2012-03-30 13:46:37,768 [L2_L1:TCComm Main Selector Thread_R (listen
0.0.0.0:9510)] ERROR com.tc.net.protocol.transport.ConnectionHealthChecke rImpl. DSO Server
- 127.0.0.1:55112 might be in Long GC. GC count since last ping reply : 10. But its too long. No more retries 2012-03-30 13:46:38,768
[HealthChecker] INFO
com.tc.net.protocol.transport.ConnectionHealthCheckerImpl. DSO Server
- 127.0.0.1:55112 is DEAD 2012-03-30 13:46:38,768 [HealthChecker] ERROR com.tc.net.protocol.transport.ConnectionHealthCheckerImpl: DSO
Server - Declared connection dead
ConnectionID(1.0b1994ac80f14b7191080bdc3f38582a) idle time 45317ms
2012-03-30 13:46:38,768 [L2_L1:TCWorkerComm # 0_R] WARN
com.tc.net.protocol.transport.ServerMessageTransport -
ConnectionID(1.0b1994ac80f14b71 91080bdc3f38582a): CLOSE EVENT :
com.tc.net.core.TCConnectionJDK14#5158277: connected: false, closed:
true local=127.0.0.1:9510 remote=127.0.0 .1:55112 connect=[Fri Mar 30
13:34:22 BST 2012] idle=2001ms [207584 read, 229735 write]. STATUS :
DISCONNECTED
...
2012-03-30 13:46:38,799 [L2_L1:TCWorkerComm # 0_R] INFO
com.tc.objectserver.persistence.sleepycat.SleepycatPersistor - Deleted
client state fo r ChannelID=[1] 2012-03-30 13:46:38,801
[WorkerThread(channel_life_cycle_stage, 0)] INFO
com.tc.objectserver.handler.ChannelLifeCycleHandler - : Received tran
sport disconnect. Shutting down client ClientID[1] 2012-03-30
13:46:38,801 [WorkerThread(channel_life_cycle_stage, 0)] INFO
com.tc.objectserver.persistence.impl.TransactionStoreImpl - shutdownC
lient() : Removing txns from DB : 0
After this is happened, any operation with cache, like getWithLoader just doesn't answer, until terracotta server won't be restarted again.
Question: how can it be fixed/reconfigured? I assume, it can happen in production also (and actually sometimes happens) if for some (any) reason application will hang/staled/etc.
This is just to get you started.
TC connections betwee server and client are considered dead when the applicable HealthCheck fails. The default values for the HealthCheck assume a very stable and performant network.

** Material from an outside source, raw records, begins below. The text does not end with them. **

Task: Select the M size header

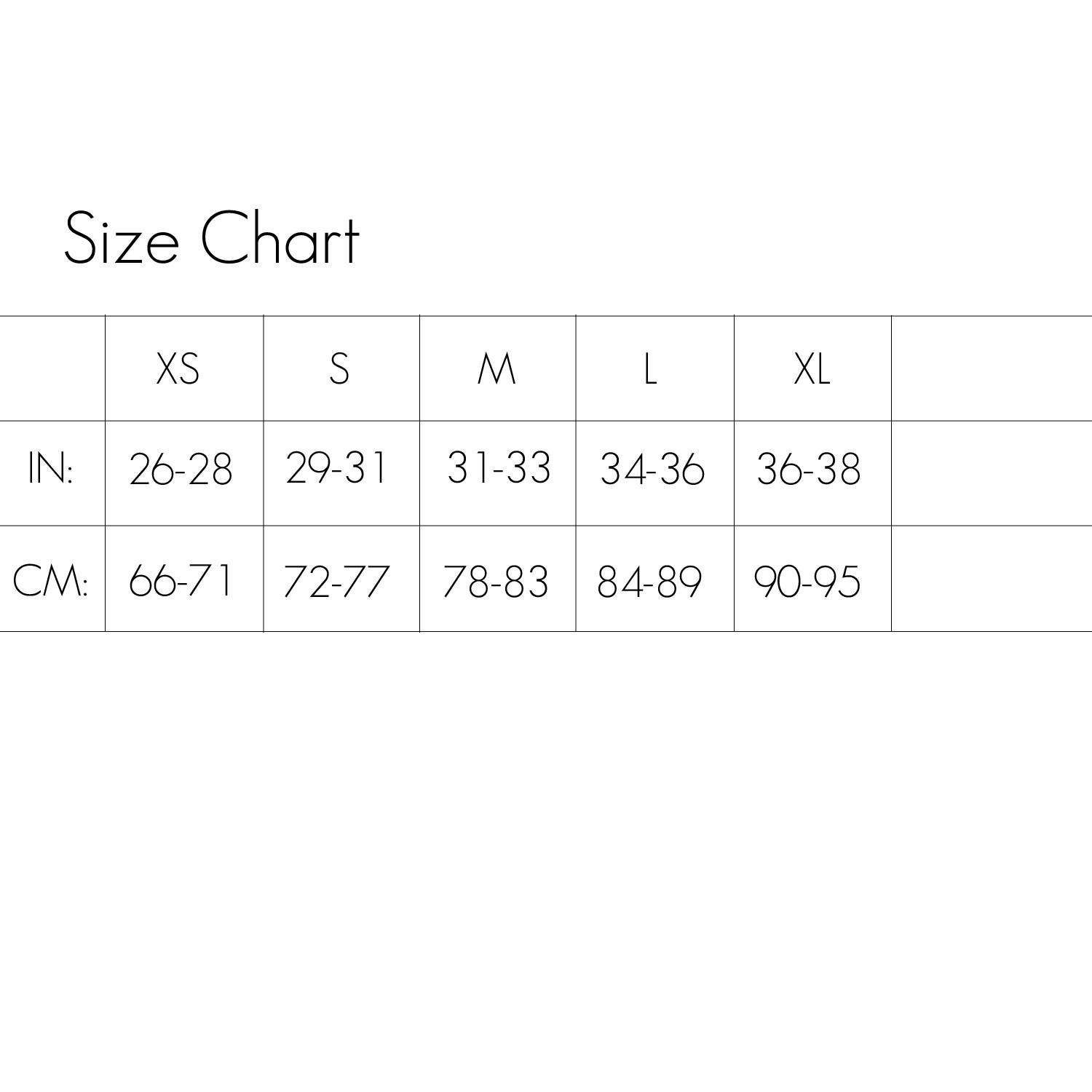Action: pos(497,368)
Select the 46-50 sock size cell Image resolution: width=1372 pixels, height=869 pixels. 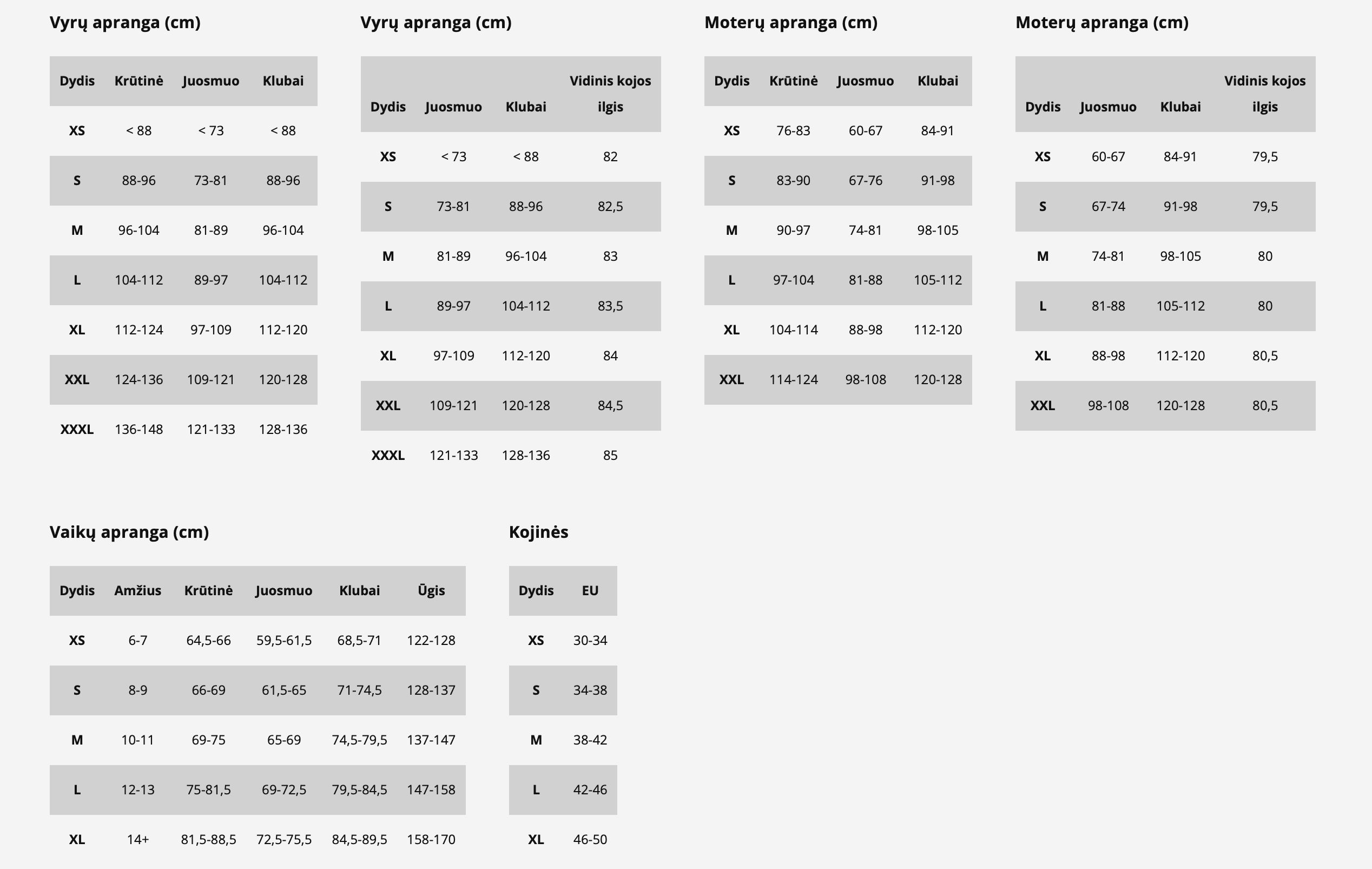[x=590, y=840]
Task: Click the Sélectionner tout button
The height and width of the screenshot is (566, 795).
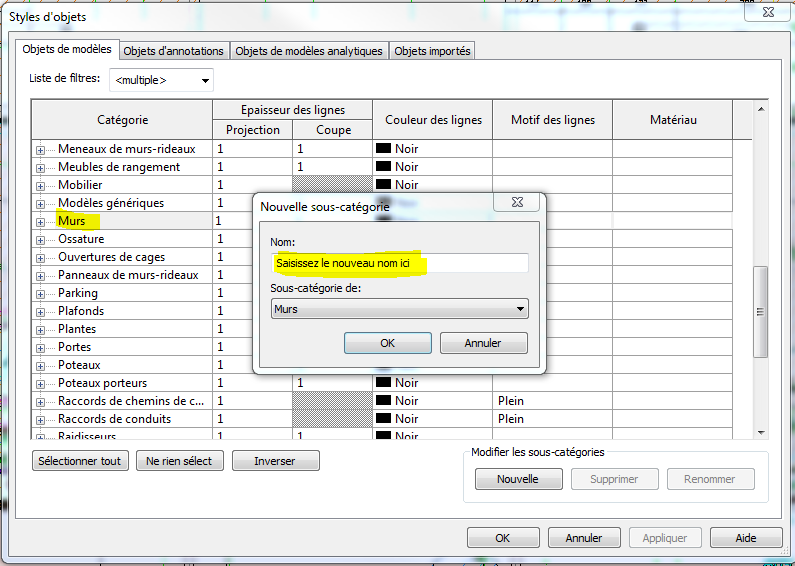Action: 80,461
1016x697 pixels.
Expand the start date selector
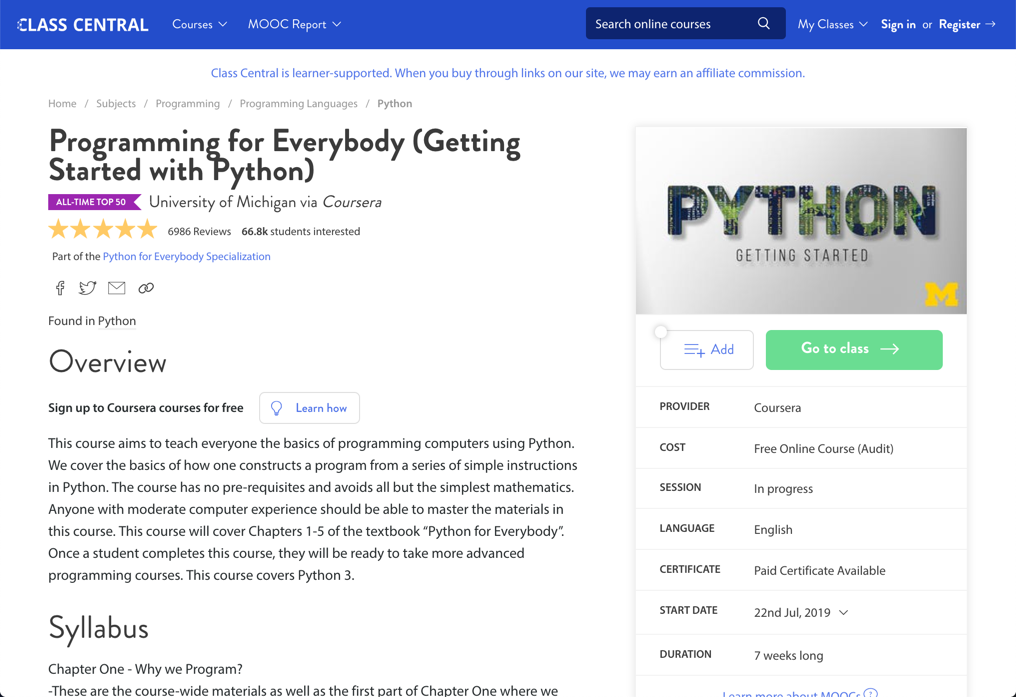point(843,612)
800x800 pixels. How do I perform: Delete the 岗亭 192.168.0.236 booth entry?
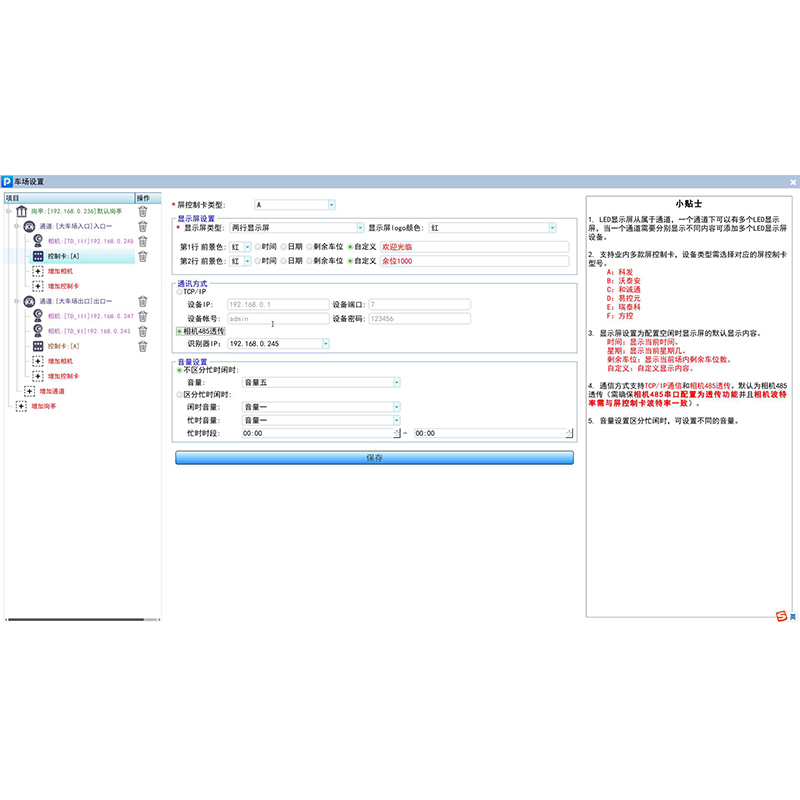(143, 211)
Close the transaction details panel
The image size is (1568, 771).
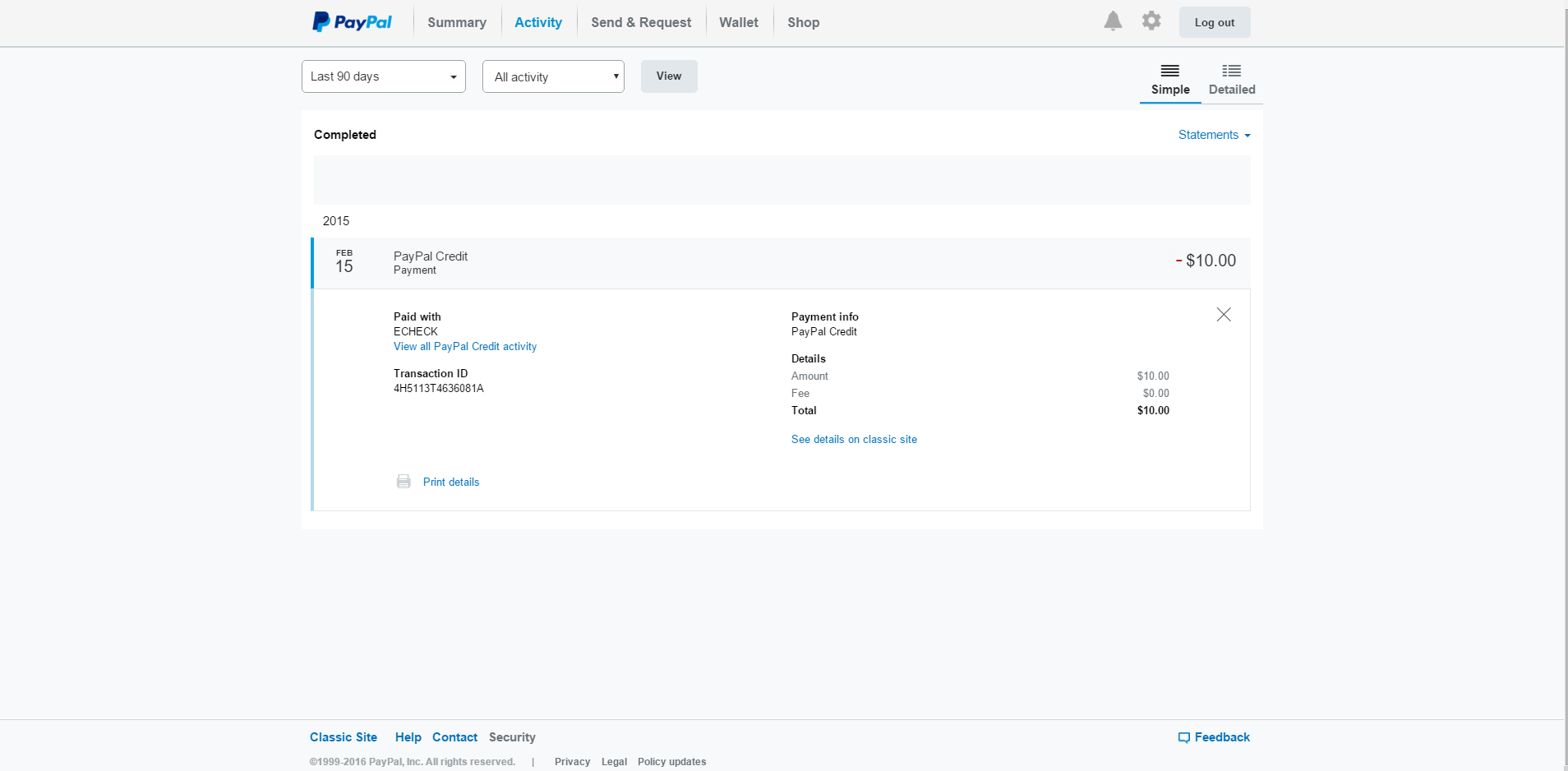(1223, 315)
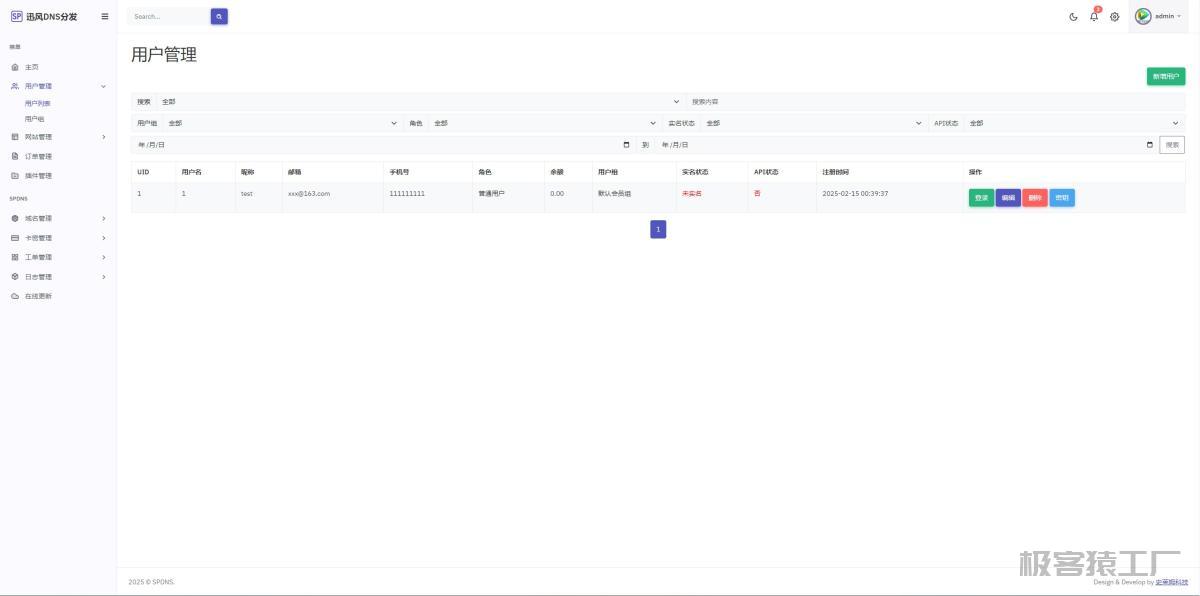1200x596 pixels.
Task: Open the notifications bell
Action: point(1094,16)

I recommend you familiarize yourself with the details and the calculations on
http://www.terracotta.org/documentation/3.5.2/terracotta-server-array/high-availability#85916
So typically you begin with
a) making sure your network doesn't hiccup occasionally
b) setting the TC HealthCheck values a bit higher
If the problem persists I'd recommend posting directly on the TC forums (they'll help you even if you only use the open-source edition, may take a few days to reply though.